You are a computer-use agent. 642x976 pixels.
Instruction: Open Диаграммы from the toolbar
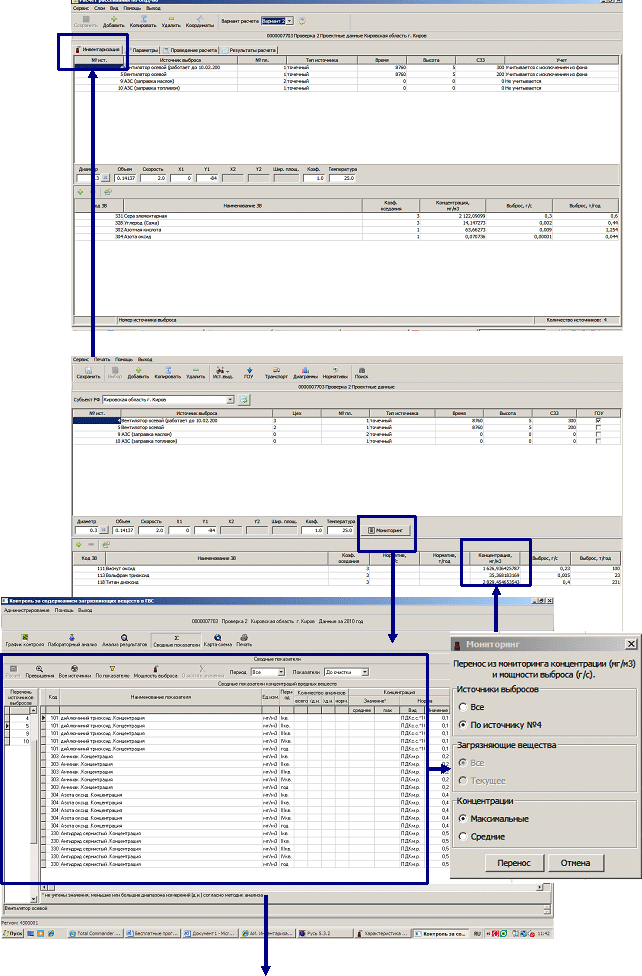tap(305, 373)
--
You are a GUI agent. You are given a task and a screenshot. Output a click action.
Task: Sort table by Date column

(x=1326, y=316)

▶ **ABOUT THIS EXERCISE**: Show every line of the data in which the word "agent" appears.

▶ **EXERCISE RESPONSE**:
You are a computer-use agent. 642x976 pixels.
You are a GUI agent. You are given a task and a screenshot. Output a click action.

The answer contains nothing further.